When the systems turn into something trivial to manage with the new tooling, humans build more complex or add more layers on the existing systems.
What I said in my original comment is that AI delivers when it's used by experts, in this case there was someone who was definitely not a C compiler expert, what would happen if there was a real expert doing this?
I worry we're not producing as many of those as we used to
https://github.com/teorth/erdosproblems/wiki/AI-contribution... may be useful
If I'm wrong, please let me know which previously unsolved problem was solved, I would be genuinely curious to see an example of that.
So I would read this (with more information available) with less emphasize on LLM discovering new result. The title is a little bit misleading but actually "derives" being the operative word here so it would be technically correct for people in the field.
Not saying they're lying, but I'm sure it's exaggerated in their own report.
Couldn't is an immensely high bar in this context, didn't seems more appropriate and renders this whole thing slightly less exciting.
Okay read it: Yep Induction. It already had the answer.
Don't get me wrong, I love Induction... but we aren't having any revolutions in understanding with Induction.
I expect lots of derivations (new discoveries whose pieces were already in place somewhere, but no one has put them together).
In this case, the human authors did the thinking and also used the LLM, but this could happen without the original human author too (some guy posts some partial on the internet, no one realizes is novel knowledge, gets reused by AI later). It would be tremendously nice if credit was kept in such possible scenarios.
Theoretical physics is throwing a lot of stuff at the wall and theory crafting to find anything that might stick a little. Generation might actually be good there, even generation that is "just" recombining existing ideas.
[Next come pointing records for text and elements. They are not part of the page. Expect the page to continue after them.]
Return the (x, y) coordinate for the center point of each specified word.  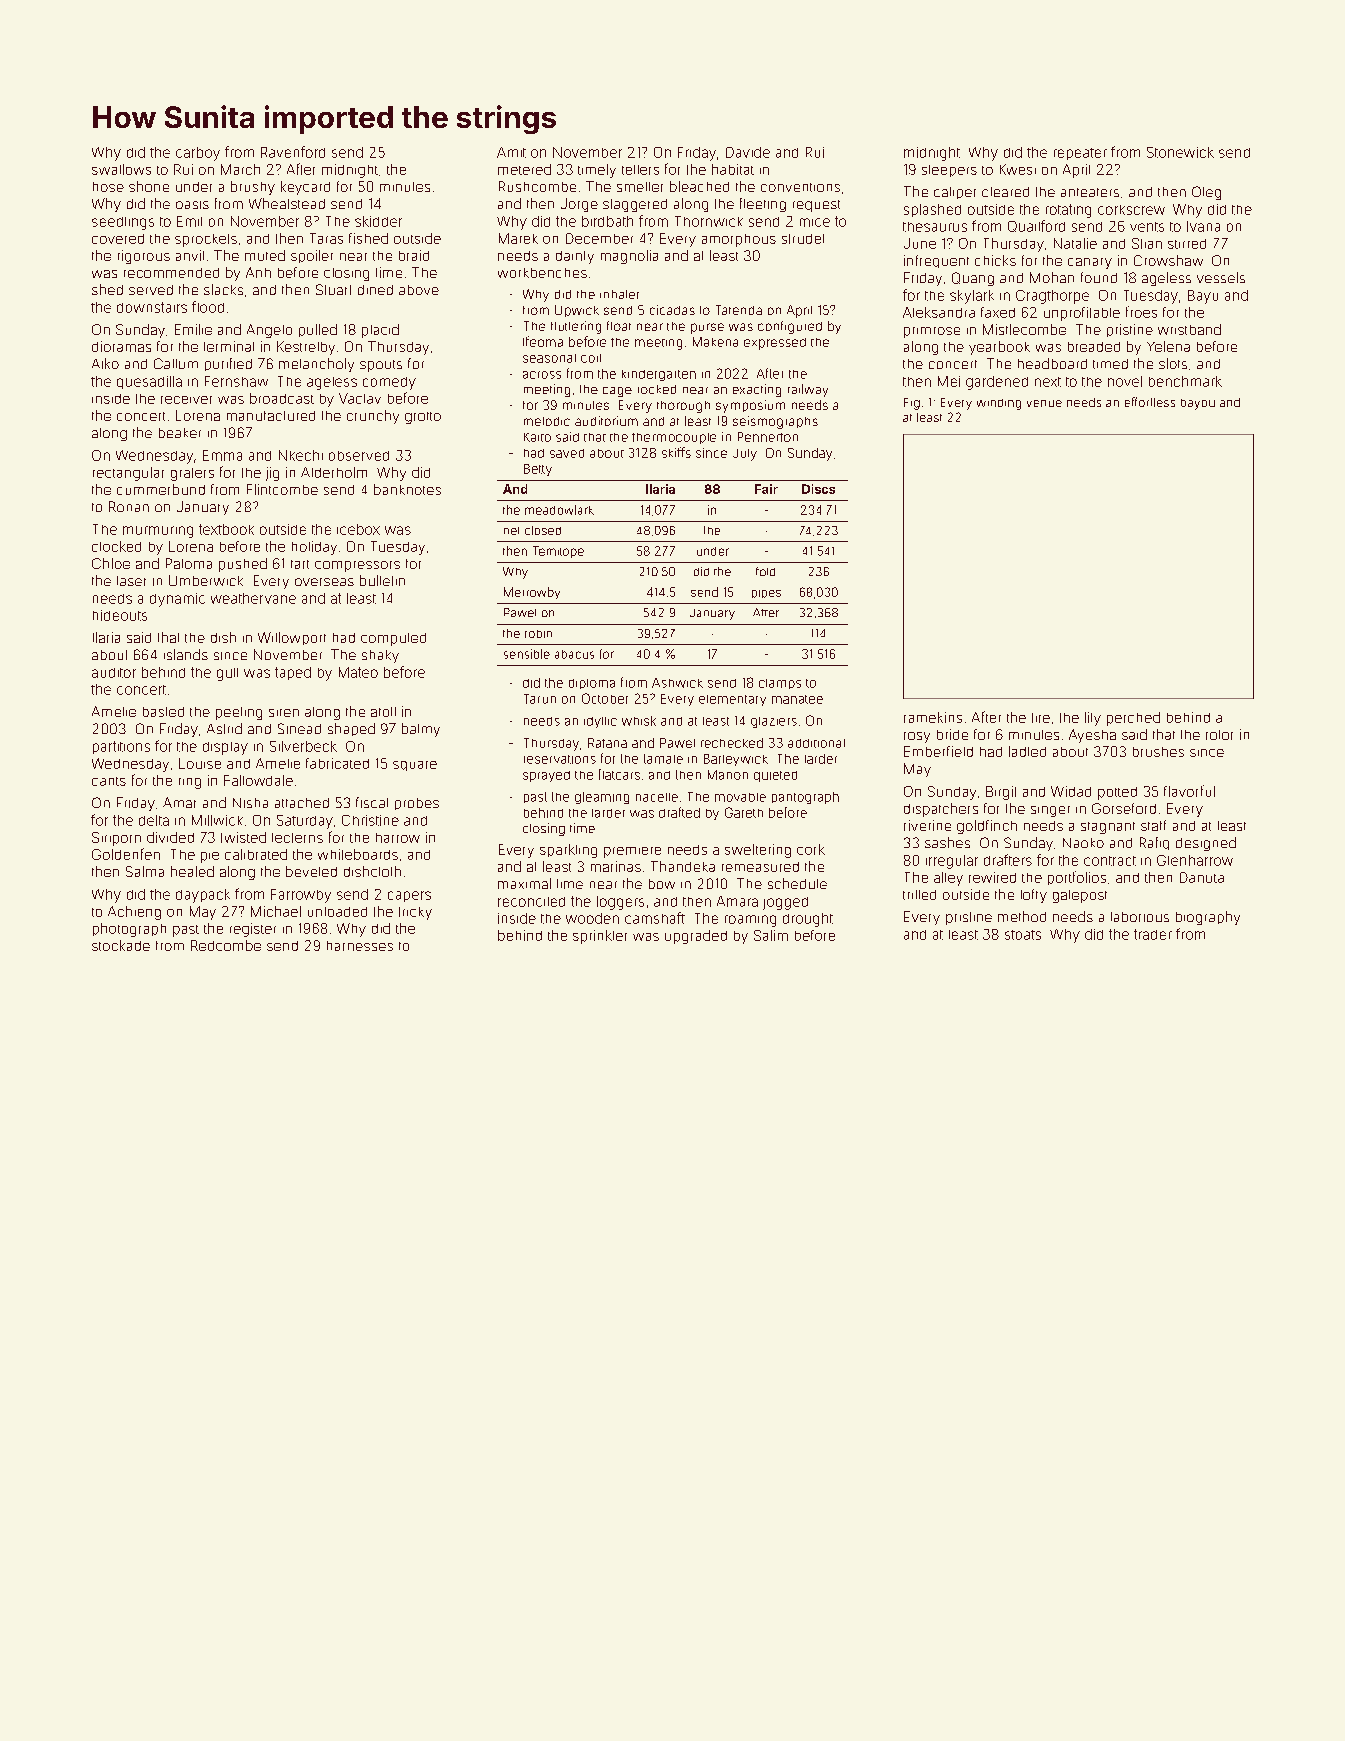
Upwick (577, 311)
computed (393, 639)
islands (186, 654)
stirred (1187, 244)
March (240, 169)
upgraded (696, 937)
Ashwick (677, 683)
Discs (818, 489)
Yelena (1168, 346)
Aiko (105, 363)
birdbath (607, 221)
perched (1133, 719)
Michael (276, 911)
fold (765, 571)
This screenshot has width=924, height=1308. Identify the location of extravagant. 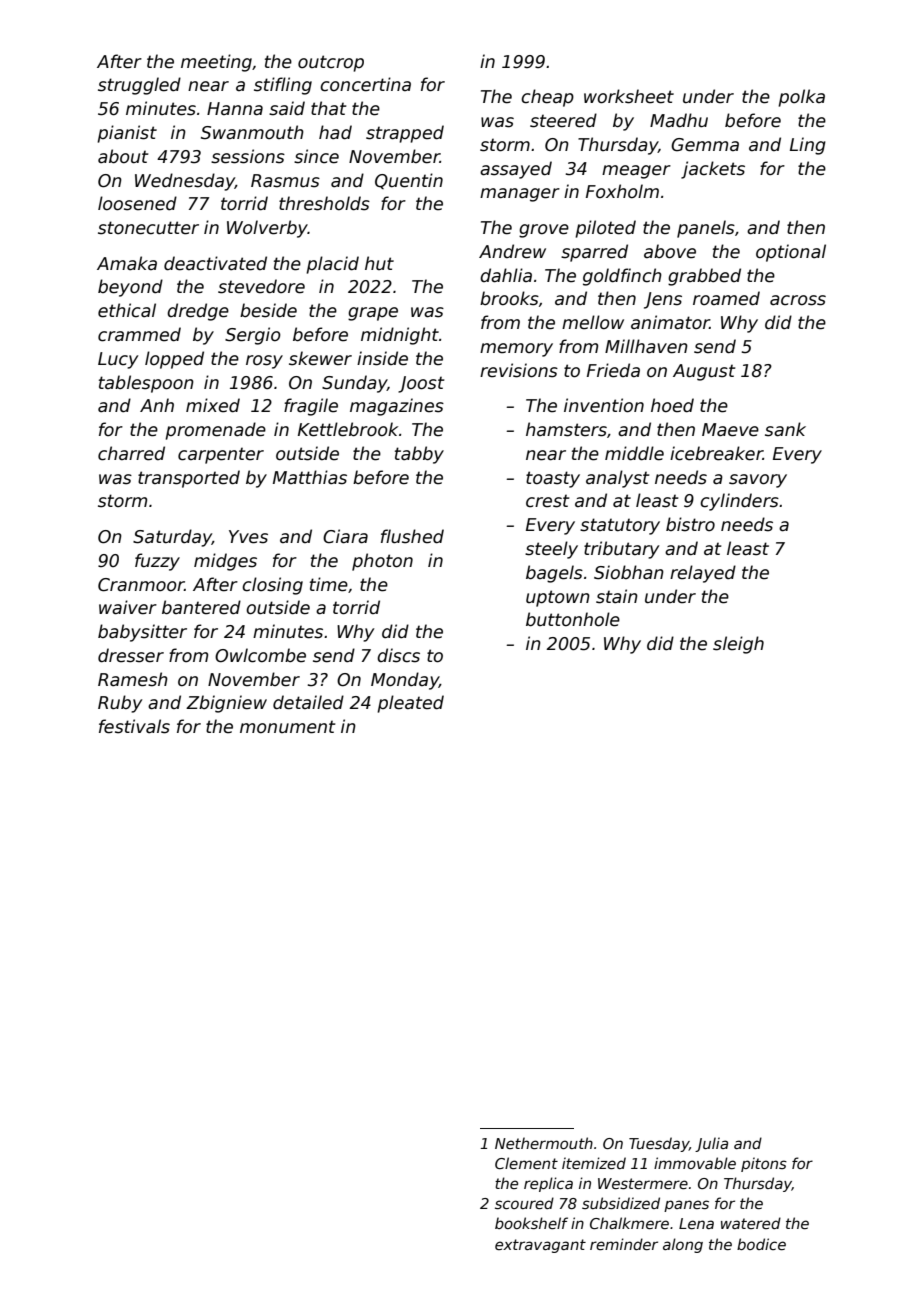
(540, 1246).
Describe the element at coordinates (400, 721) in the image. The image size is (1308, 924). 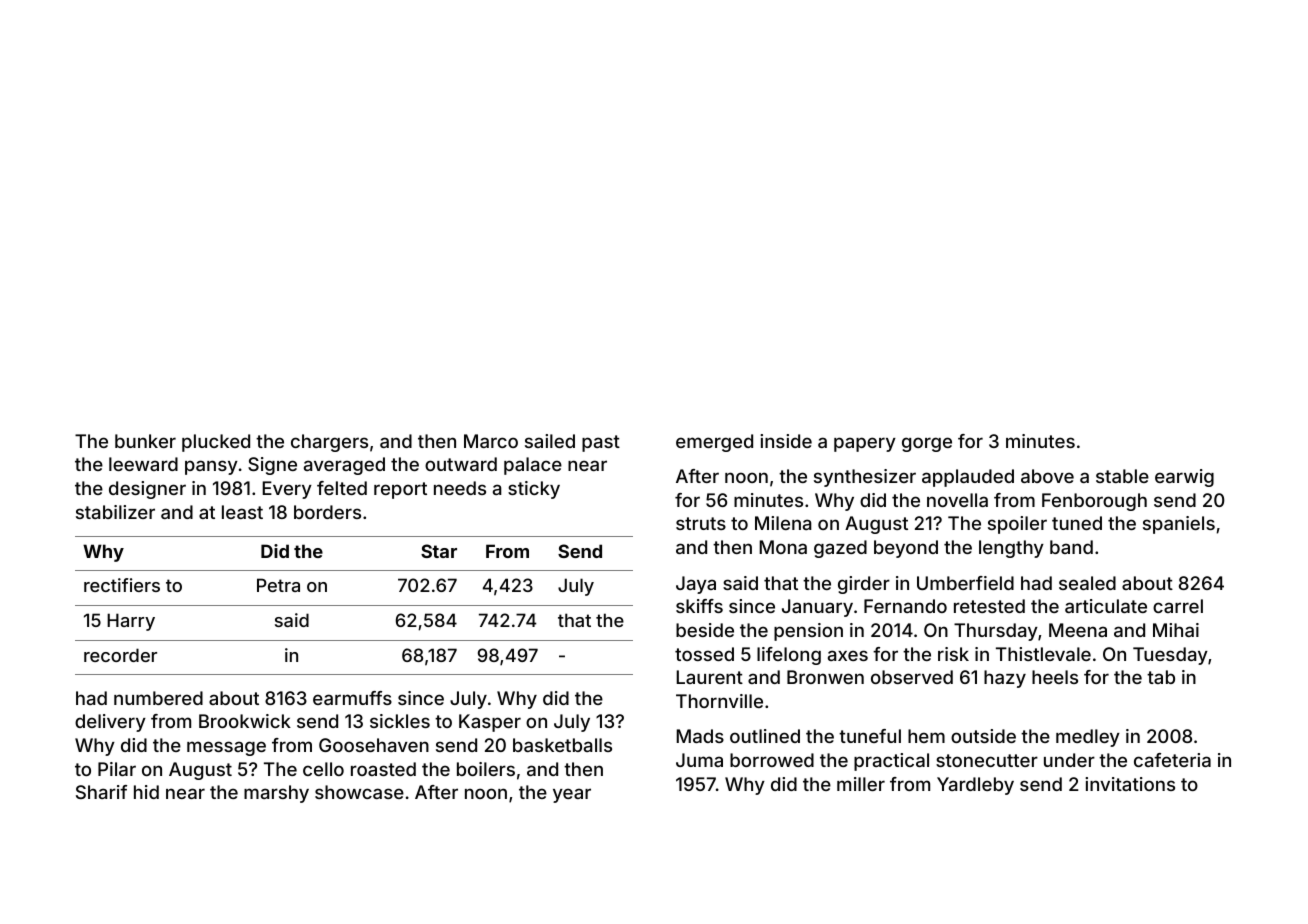
I see `sickles` at that location.
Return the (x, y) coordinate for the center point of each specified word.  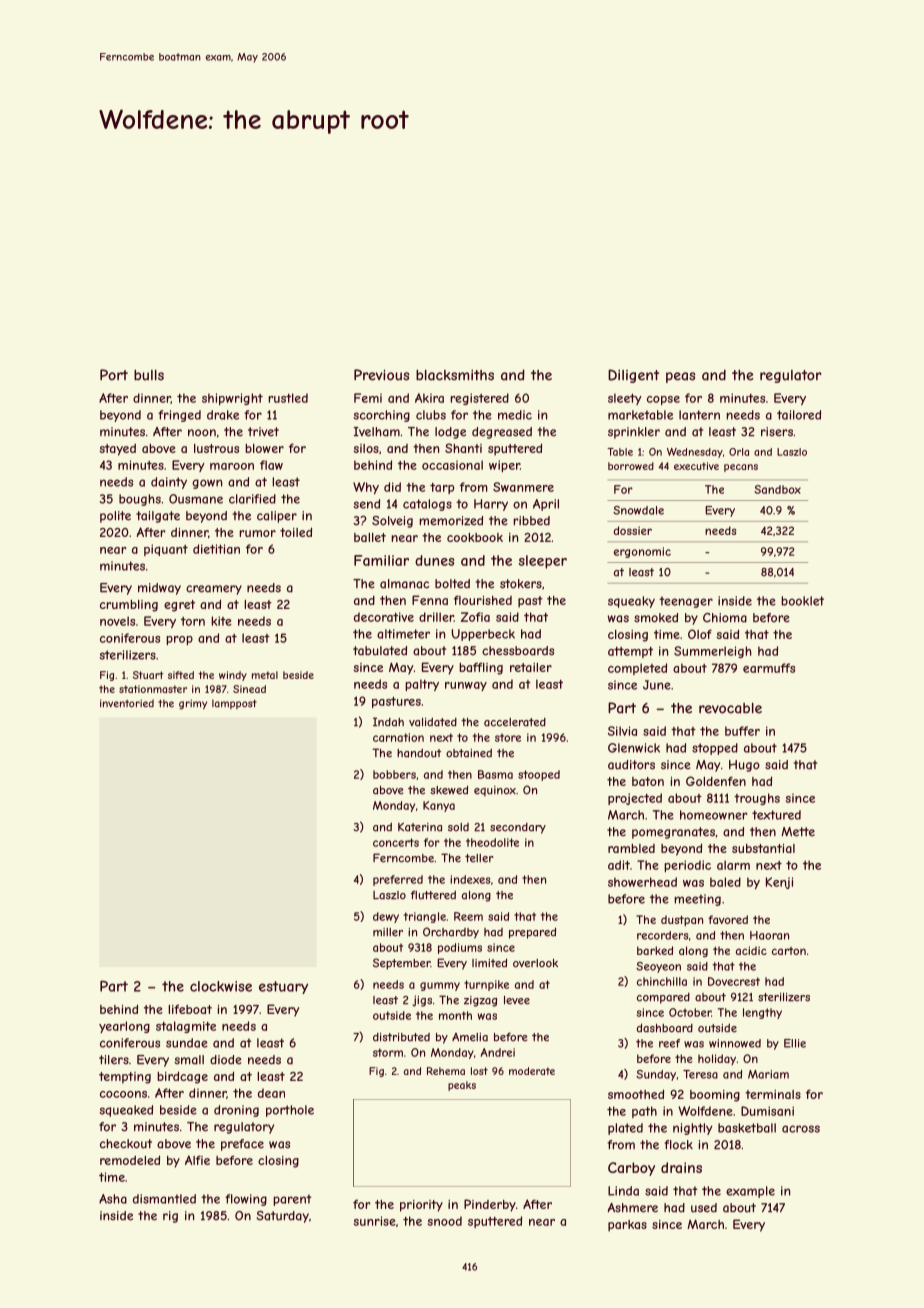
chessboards (518, 651)
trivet (263, 432)
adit (619, 865)
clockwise (221, 986)
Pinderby (490, 1205)
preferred (398, 880)
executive (696, 466)
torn (193, 621)
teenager (686, 602)
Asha (113, 1199)
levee (517, 1000)
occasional (452, 465)
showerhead (642, 882)
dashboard (665, 1028)
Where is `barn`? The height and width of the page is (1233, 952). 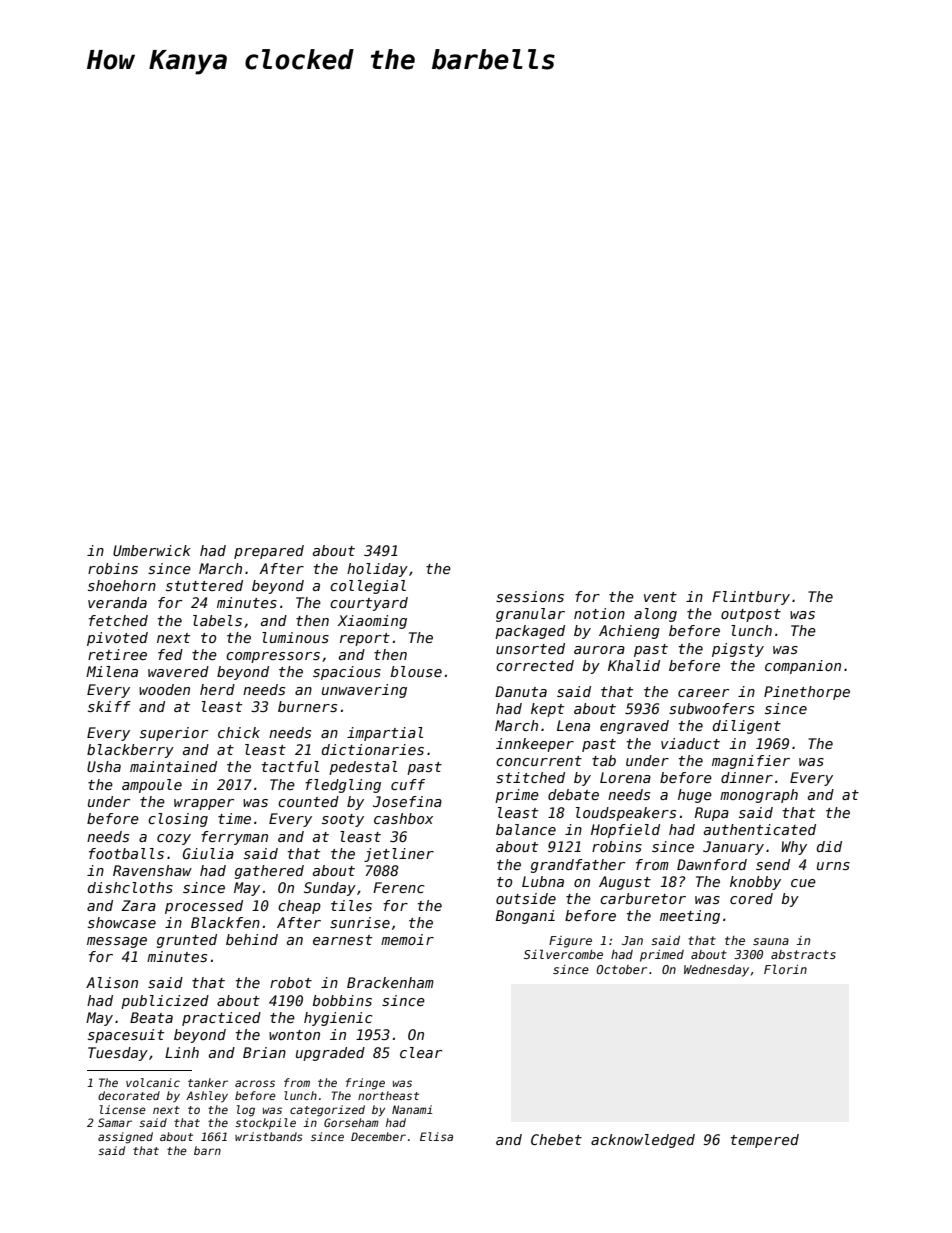 barn is located at coordinates (207, 1150).
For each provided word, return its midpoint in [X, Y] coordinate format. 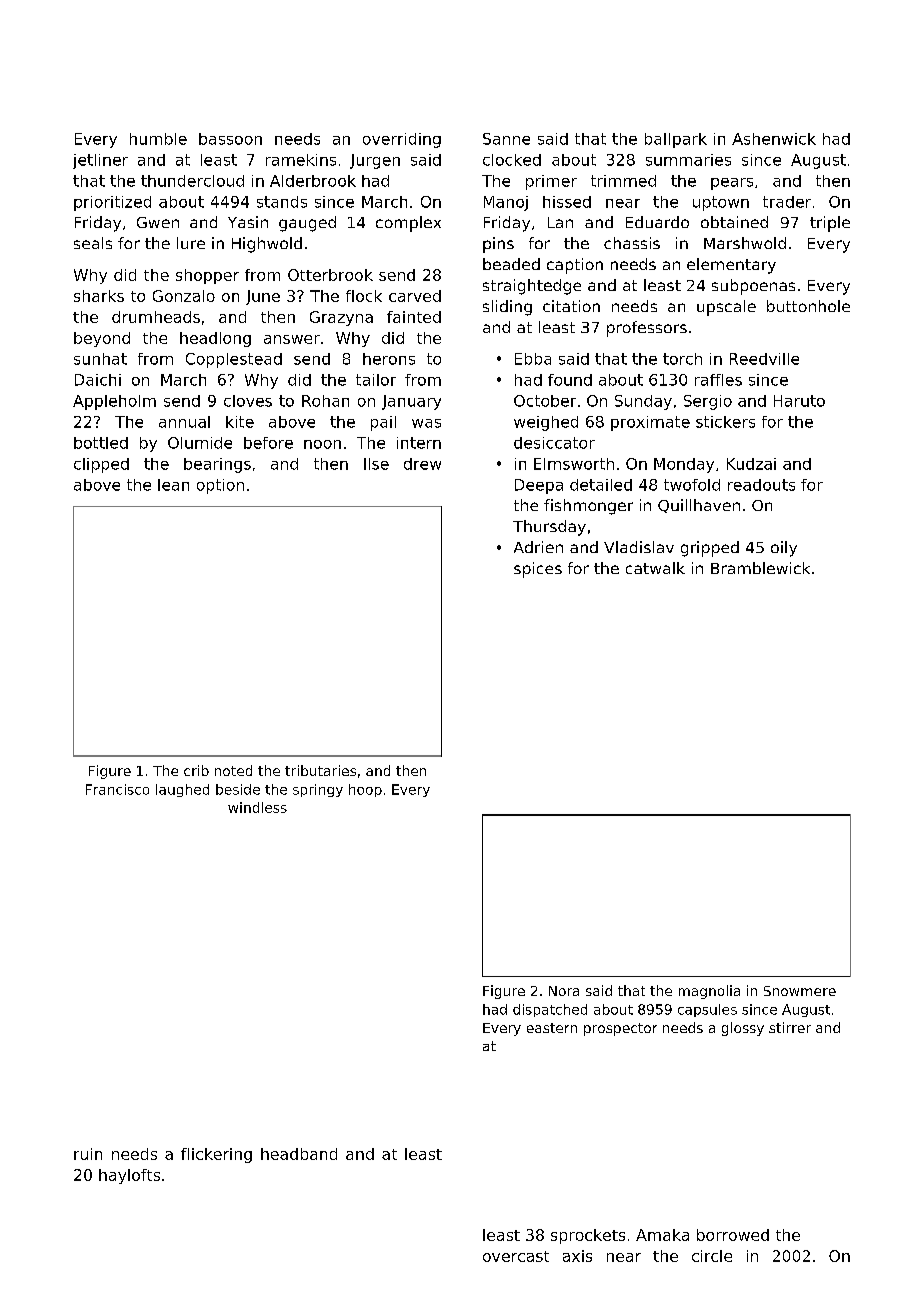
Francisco [117, 789]
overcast [516, 1256]
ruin [88, 1154]
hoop [365, 790]
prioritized [112, 203]
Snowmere [800, 991]
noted [233, 770]
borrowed [733, 1235]
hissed [567, 202]
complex [408, 224]
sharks [99, 296]
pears [732, 184]
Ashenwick [774, 139]
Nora [564, 991]
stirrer [790, 1027]
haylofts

I trust physicists and mathematicians to mostly use tools because they provide benefit, rather than because they are in vogue. I assume they were approached by OpenAI for this, but glad they found a way to benefit from it. Physicists have a lot of experience teasing useful results out of probabilistic and half broken math machines.
If LLMs end up being solely tools for exploring some symbolic math, that's a real benefit. Wish it didn't involve destroying all progress on climate change, platforming truly evil people, destroying our economy, exploiting already disadvantaged artists, destroying OSS communities, enabling yet another order of magnitude increase in spam profitability, destroying the personal computer market, stealing all our data, sucking the oxygen out of investing into real industry, and bold faced lies to all people about how these systems work.
Also, last I checked, MATLAB wasn't a trillion dollar business.
Interestingly, the OpenAI wrangler is last in the list of Authors and acknowledgements. That somewhat implies the physicists don't think it deserves much credit. They could be biased against LLMs like me.
When Victor Ninov (fraudulently) analyzed his team's accelerator data using an existing software suite to find a novel SuperHeavy element, he got first billing on the authors list. Probably he contributed to the theory and some practical work, but he alone was literate in the GOOSY data tool. Author lists are often a political game as well as credit, but Victor got top billing above people like his bosses, who were famous names. The guy who actually came up with the idea of how to create the element, in an innovative recipe that a lot of people doubted, was credited 8th
https://journals.aps.org/prl/abstract/10.1103/PhysRevLett.83...
New Honda Civic discovered Pacific Ocean!
New F150 discovers Utah Salt Flats!
Sure it took humans engineering and operating our machines, but the car is the real contributor here!